Stauning Smoke

Stauning was founded in 2005 by nine friends who wanted to make exceptinoal whisky in Denmark, specically usng local grains like rye and barley and using small copper pot stills (currently 24 of them). 100% of the grain is floor-malted at the distillery and no coloring or chill filtering is used. While the distillery has two decades of experience now, and a variety of core offerings to showcase, their global footprint has only expanded in recent years through additional funding from spirits conglomerate Diageo. Their only single malt is the Stauning Smoke, sourced from two Danish farms and lightly peated.
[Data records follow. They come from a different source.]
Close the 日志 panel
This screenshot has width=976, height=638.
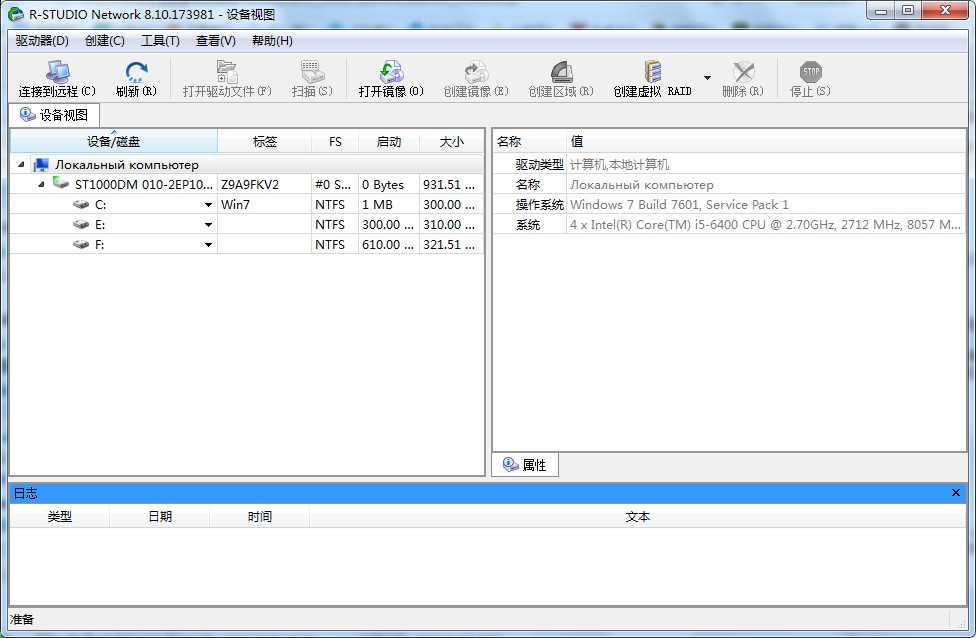(955, 492)
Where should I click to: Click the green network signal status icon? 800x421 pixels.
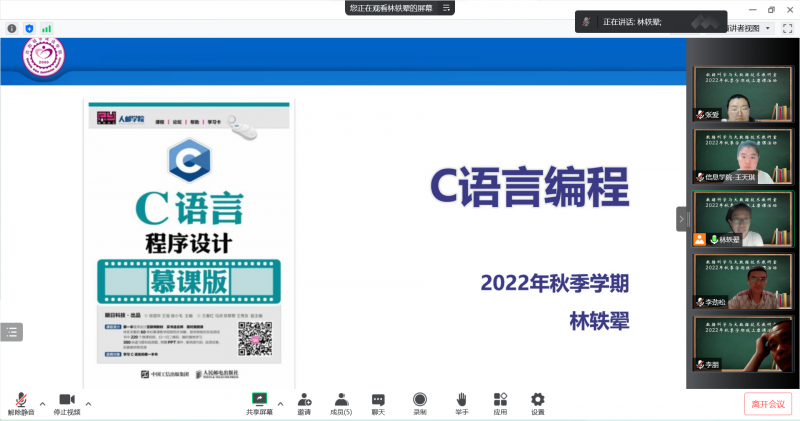pos(45,28)
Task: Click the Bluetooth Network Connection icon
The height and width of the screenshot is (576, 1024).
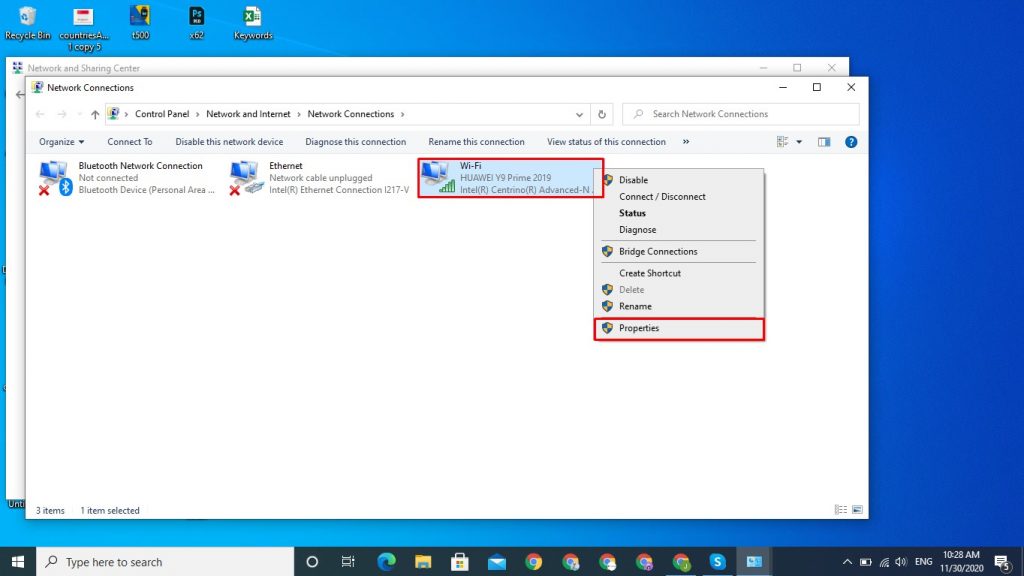Action: (x=54, y=178)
The barley is kiln dried using local peat and heather and is meant to evoke a West Coast Danish terroir; matured in first-fill bourbon barrels, first-fill fortified wine and spirits casks, and heavy charred new American white oak barrels.

Balcones Rumble

Balcones was founded in 2008 in Waco, Texas. The beginning was bringing the different elements together until they could begin distilling in 2009. Two tenets of the distillery from the beginning has been to use ingredients that spoke to the heart of Texas and the other was to be boldly creative. Whether using Baby Blue corn or a remarkable single malt, they have looked to forge their own path of American whiskies. The Balcones Rumble is so creative as to be almost in another category of offerings altogether. It is, in fact, not a whiskey at all. So why are we reviewing it? Because when it was first poured out for us, we couldn’t tell it wasn’t a whiskey at first blush. So call it whiskey adjacent? Good enough for us to explore further. The Rumble is a Texas wildflower honey, turbinado sugar and fig spirit aged in small oak barrels for an undisclosed amount of time.

Swift Single Malt

Swift is a small single malt-focused distillery founded in 2012 by Amanda and Nick Swift, both Texas natives. Having traveled the world to learn about the art, science and business of whiskey-making, the Swifts clearly took a page from the homelands of whiskies and import all their Two-Row barley from Scotland before making the wort with water purposefully mimicking those from Northern Ireland and the Speyside region of Scotland. Even the yeast is a single malt-specific variety from Speyside! After distilling in two copper pot stills from Portugal, they take the narrow cuts and put them into barrels from either Kentucky or Portugal. Being a true micro-distillery, almost all the work is done by Amanda and Nick themselves, bucket by bucket, drop by drop, barrel by barrel. Their flagship offering, the Swift Single Malt, is a mix of ex-bourbon and ex-sherry casks. Their hard work appears to be paying off, however, as Swift bottles have expanded beyond Texas onto shelves across the country.